Recent trends in developing new treatments for cancers, highlight the use of immune cells particularly Natural Killer (NK) cells, as promising therapeutic strategies. While NK cells exhibit significant anti-tumor effects, their effectiveness is often limited. This study investigated the impact of BIBR1532, a human telomerase reverse transcriptase (hTERT) inhibitor, on improving the cytotoxicity of NK cells against Acute Myeloid Leukemia (AML) cells.

Methods

Primary AML cells and Kg-1a cell lines were cultured and treated with the half-maximal inhibitory concentration (IC50) of BIBR1532 for 48 h. The treated cells were then co-cultured with NK cells, after which cytotoxicity, cell proliferation, and apoptosis were assessed using Annexin V/7-AAD and Ki-67 expression analysis.
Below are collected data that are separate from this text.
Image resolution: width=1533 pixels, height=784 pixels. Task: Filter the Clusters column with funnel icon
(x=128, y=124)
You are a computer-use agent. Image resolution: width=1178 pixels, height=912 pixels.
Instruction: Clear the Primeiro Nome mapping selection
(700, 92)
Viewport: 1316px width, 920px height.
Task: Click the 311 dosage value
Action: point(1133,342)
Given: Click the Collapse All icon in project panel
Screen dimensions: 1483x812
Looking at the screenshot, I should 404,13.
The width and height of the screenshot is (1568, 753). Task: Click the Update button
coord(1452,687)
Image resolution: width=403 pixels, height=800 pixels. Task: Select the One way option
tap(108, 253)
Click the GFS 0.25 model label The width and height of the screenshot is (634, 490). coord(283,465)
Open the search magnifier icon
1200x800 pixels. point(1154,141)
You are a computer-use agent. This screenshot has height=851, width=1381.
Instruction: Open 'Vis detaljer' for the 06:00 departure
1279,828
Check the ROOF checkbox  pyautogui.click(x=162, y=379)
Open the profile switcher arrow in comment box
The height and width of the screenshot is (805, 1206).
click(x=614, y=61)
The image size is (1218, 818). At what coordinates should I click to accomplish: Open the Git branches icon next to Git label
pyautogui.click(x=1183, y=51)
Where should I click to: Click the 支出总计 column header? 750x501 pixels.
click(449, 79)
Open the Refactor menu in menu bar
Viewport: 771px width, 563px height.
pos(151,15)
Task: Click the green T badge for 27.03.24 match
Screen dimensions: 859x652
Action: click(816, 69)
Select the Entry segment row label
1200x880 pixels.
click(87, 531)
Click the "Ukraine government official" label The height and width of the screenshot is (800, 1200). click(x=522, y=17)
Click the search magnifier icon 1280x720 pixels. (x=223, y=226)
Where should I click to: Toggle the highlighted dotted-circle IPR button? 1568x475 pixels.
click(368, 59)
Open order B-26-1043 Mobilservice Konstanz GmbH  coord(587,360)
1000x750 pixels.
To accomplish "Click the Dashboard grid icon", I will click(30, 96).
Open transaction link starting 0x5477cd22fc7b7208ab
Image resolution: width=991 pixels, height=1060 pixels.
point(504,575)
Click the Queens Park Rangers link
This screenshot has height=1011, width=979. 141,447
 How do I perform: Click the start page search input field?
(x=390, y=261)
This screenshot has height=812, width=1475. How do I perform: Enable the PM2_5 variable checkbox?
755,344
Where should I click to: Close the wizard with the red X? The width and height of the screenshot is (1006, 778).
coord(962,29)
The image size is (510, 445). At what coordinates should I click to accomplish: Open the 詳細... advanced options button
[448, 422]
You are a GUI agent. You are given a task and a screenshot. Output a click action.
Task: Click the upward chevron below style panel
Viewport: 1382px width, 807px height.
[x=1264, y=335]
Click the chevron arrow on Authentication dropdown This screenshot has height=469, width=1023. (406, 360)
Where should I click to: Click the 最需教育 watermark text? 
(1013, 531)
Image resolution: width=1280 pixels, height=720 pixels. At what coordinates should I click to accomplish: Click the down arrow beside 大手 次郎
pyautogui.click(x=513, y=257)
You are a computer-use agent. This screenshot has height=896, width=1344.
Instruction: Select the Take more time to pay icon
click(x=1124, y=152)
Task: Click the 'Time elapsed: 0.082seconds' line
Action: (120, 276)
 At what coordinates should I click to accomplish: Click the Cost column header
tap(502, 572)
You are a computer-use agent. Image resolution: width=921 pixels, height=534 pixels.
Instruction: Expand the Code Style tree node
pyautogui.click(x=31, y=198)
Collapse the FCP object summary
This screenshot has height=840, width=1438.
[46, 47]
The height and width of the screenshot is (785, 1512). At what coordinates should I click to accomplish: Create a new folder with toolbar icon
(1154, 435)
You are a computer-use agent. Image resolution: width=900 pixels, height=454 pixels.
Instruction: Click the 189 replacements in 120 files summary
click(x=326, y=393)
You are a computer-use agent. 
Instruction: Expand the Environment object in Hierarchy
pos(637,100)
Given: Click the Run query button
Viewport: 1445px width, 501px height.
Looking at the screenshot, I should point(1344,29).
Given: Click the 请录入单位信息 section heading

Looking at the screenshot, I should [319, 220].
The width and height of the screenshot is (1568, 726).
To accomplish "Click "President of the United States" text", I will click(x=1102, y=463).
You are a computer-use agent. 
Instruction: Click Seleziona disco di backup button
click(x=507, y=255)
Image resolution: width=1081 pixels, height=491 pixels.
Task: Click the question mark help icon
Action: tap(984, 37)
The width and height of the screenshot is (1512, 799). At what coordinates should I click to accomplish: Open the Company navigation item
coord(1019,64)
Finally, apoptosis-related genes and proteins, hTERT gene and caspase 3/7 activity were studied.

Results

The Telomerase Inhibition (TI) in primary AML and Kg-1a cells with IC50 values of 38.75 μM and 57.64 μM, respectively, sensitized the AML cells and enhanced the anti-proliferative effects of NK cells. The combination of BIBR1532 and NK cells led to increased apoptosis, as indicated by the upregulation of the Bax and Bad genes, an increased Bax/Bcl-2 ratio, caspase 3/7 activity, Bax protein and a downregulation of mRNA expression levels of Bcl-2, Bcl-xl and decreased Bcl-2 protein.

Conclusion

The findings of this study demonstrate that the concurrent application of BIBR1532 and NK cells promotes apoptosis and reduces proliferation by targeting apoptosis-related genes and proteins such as Bax and Bcl-2.